Trump begründet den Kurs mit Terrorismus und Drogenhandel. Doch die Zahlen erzählen eine andere Geschichte. Für Venezuela ist Öl keine Einnahmequelle unter vielen, sondern die Lebensader. Über 90 Prozent der Exporterlöse stammen aus dem Ölgeschäft. Seit der Beschlagnahmung des Tankers sind Exporte massiv eingebrochen, mehrere Supertanker drehten aus Angst vor weiteren Zugriffen ab. Im Schnitt verliessen zuletzt weniger als 600’000 Barrel pro Tag das Land – bei einem Weltverbrauch von über 100 Millionen Barrel täglich.

Dabei sitzt Venezuela auf einem Schatz: rund 303 Milliarden Barrel nachgewiesene Erdölreserven, mehr als jedes andere Land der Welt. Gefördert werden derzeit aber nur noch etwa 860’000 Barrel pro Tag – kaum ein Drittel der Produktion von vor zehn Jahren. Misswirtschaft, Sanktionen und fehlende Investitionen haben die Infrastruktur zerfallen lassen. Genau diese Schwäche nutzt Trump aus.

Die alte Rechnung Washingtons

Seine Wortwahl ist dabei kein Zufall. Er spricht von «gestohlenen» Ölfeldern und fordert, Venezuela müsse Öl und Vermögenswerte an die USA «zurückführen». Das verweist auf die Zeit vor der Verstaatlichung in den 1970er- und 2000er-Jahren, als amerikanische Konzerne das venezolanische Öl förderten und US-Raffinerien an der Golfküste auf das schwere Rohöl spezialisiert waren.

Passend dazu hat Washington militärisch aufgerüstet. Nahezu ein Dutzend Kriegsschiffe, Tausende Soldaten, dazu mit der USS Gerald R. Ford der grösste Flugzeugträger der Welt. Trump spricht stolz von der «grössten Armada, die Südamerika je gesehen hat». Das ist Abschreckung – und Machtdemonstration.

Piraterie mit Tradition

Maduro nennt das Piraterie.
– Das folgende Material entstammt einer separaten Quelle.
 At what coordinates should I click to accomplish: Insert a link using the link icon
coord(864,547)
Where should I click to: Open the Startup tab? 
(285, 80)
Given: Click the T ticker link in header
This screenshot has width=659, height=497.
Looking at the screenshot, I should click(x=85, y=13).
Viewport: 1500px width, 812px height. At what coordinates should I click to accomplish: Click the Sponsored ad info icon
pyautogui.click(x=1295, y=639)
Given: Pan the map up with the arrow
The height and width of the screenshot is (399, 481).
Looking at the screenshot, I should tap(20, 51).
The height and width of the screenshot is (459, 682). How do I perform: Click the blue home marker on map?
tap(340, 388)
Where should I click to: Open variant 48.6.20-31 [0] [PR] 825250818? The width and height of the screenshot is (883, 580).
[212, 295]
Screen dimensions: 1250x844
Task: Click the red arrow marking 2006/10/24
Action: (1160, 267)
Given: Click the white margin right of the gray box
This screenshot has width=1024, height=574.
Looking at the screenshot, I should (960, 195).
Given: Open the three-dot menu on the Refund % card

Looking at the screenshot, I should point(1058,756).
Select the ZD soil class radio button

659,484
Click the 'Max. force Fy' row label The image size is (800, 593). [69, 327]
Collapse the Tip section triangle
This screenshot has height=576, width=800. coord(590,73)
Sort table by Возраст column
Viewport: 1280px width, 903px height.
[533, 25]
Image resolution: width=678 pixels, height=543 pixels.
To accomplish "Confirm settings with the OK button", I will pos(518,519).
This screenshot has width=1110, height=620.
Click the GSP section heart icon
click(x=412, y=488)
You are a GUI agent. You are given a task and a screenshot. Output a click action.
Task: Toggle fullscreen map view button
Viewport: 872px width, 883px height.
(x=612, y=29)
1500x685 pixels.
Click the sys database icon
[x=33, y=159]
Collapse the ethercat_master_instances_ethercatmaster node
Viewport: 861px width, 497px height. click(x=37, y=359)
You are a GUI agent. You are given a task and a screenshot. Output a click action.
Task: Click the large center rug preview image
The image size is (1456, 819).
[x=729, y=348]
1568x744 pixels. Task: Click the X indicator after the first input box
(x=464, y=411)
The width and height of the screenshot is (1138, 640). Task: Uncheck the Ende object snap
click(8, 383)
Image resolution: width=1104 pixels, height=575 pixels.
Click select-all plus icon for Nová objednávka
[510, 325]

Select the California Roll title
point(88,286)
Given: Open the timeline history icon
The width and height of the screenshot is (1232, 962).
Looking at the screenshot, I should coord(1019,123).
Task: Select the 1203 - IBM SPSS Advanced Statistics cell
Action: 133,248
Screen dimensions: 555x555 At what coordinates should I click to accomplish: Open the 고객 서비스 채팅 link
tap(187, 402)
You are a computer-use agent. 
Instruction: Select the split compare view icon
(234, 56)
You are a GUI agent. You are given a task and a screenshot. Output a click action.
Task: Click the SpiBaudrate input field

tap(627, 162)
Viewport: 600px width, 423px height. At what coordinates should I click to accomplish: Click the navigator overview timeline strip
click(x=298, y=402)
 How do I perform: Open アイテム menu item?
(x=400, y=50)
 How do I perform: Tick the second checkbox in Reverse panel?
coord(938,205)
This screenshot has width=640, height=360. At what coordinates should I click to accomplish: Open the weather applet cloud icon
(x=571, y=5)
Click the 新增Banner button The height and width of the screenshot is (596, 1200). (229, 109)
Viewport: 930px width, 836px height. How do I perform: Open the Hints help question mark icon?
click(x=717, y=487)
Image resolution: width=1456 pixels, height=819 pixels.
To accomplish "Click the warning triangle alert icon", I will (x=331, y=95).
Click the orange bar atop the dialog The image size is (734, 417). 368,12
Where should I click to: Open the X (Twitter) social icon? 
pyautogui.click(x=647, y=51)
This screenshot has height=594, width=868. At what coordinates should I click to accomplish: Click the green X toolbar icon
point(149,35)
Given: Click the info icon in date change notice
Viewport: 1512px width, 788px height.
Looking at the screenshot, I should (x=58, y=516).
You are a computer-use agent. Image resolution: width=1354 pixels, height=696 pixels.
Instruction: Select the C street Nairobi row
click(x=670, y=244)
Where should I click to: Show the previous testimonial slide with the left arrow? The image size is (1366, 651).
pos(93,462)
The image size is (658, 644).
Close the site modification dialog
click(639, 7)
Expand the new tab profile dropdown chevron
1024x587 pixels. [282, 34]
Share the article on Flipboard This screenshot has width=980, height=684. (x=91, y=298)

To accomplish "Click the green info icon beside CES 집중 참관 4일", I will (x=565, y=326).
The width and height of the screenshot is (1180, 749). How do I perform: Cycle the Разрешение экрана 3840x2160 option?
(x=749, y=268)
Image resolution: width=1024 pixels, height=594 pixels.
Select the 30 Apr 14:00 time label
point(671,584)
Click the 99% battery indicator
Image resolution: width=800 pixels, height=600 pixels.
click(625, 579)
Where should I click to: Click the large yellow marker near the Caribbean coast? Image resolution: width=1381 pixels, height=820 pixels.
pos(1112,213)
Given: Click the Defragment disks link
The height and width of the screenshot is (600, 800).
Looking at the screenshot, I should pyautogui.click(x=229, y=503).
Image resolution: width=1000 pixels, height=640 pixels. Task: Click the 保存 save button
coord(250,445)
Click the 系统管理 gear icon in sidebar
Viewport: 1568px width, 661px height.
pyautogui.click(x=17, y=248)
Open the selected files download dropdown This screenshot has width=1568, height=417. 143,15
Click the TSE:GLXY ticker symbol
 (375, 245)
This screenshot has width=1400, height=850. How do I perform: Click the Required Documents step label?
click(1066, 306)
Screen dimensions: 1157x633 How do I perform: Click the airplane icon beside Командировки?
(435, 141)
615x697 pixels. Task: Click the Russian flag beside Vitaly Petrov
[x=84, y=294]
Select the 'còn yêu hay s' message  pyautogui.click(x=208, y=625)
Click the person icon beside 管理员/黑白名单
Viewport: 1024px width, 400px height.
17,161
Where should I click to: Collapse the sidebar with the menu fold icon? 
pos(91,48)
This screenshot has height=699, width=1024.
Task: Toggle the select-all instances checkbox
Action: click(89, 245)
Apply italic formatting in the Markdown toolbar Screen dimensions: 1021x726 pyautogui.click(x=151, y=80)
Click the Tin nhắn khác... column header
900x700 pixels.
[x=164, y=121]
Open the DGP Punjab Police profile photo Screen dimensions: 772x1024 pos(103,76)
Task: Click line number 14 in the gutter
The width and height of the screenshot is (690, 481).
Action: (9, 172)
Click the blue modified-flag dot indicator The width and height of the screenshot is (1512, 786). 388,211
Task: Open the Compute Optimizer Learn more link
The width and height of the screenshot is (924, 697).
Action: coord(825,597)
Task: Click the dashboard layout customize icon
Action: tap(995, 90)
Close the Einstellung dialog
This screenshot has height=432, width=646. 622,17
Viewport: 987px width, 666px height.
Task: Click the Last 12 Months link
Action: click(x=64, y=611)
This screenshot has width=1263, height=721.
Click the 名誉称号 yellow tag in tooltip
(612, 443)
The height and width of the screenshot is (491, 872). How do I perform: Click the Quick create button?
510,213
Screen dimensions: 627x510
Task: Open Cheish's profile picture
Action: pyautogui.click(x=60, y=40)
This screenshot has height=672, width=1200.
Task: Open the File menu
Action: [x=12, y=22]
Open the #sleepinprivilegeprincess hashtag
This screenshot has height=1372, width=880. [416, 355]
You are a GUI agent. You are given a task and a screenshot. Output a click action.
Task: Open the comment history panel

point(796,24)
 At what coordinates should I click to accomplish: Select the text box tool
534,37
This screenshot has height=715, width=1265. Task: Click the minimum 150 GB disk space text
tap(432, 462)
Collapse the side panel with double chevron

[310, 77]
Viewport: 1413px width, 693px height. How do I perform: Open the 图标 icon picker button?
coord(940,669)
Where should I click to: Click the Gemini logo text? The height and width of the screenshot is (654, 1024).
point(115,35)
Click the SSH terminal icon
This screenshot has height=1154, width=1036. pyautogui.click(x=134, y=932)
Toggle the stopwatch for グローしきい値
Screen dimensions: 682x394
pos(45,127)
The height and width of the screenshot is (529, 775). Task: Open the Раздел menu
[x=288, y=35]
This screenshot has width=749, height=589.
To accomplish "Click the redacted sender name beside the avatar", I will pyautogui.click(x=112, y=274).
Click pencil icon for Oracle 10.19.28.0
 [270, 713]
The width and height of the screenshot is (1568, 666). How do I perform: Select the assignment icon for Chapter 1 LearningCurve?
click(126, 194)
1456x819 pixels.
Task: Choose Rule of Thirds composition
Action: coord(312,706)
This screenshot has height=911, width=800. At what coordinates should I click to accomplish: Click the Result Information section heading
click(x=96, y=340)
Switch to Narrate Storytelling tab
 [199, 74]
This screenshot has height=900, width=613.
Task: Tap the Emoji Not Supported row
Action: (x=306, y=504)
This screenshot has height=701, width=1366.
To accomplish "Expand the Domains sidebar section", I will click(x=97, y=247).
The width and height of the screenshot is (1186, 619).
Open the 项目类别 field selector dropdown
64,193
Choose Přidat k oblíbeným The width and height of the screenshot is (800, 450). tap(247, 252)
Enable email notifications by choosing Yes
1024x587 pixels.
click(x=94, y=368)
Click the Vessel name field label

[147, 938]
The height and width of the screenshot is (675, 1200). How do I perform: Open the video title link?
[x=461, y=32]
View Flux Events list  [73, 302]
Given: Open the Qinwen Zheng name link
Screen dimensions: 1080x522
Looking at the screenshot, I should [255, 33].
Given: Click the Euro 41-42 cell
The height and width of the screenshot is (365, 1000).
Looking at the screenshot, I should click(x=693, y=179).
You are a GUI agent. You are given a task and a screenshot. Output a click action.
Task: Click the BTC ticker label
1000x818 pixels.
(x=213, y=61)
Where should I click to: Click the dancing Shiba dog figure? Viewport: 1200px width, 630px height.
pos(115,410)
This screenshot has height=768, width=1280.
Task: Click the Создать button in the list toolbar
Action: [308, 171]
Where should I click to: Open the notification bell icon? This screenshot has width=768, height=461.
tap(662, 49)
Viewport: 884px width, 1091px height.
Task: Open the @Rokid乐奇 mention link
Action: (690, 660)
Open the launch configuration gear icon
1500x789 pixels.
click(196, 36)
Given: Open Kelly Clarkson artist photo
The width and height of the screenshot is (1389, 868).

Seeblockaden, das Abfangen von Handelsrouten, das Abschneiden von Ressourcen – all das gehört seit Jahrhunderten zum Repertoire grosser Mächte. Neu ist nur, wie offen Trump darüber spricht.

Die Strategie ist klar kalkuliert: wirtschaftliches Ausbluten statt militärischer Einmarsch. Kein Risiko für US-Bodentruppen, aber maximaler Druck auf ein Regime, dessen Dollarzufluss fast vollständig am Öl hängt. Schon jetzt rechnen Ölmärkte mit steigenden Preisen, sollte Venezuela langfristig fast eine Million Barrel pro Tag vom Markt verlieren.

Das Risiko der Eskalation

Doch Piratenpolitik hat ihre Tücken. Eine echte Blockade provoziert Gegenreaktionen, schafft gefährliche Präzedenzfälle und bringt internationale Akteure wie China auf den Plan, das einen grossen Teil des venezolanischen Öls abnimmt. Auch im US-Kongress mehren sich Stimmen, die Trumps Kurs offen als Krieg ohne Mandat bezeichnen.

Trump aber setzt auf die alte Logik der Seeherrschaft: Wer die Routen kontrolliert, kontrolliert die Beute.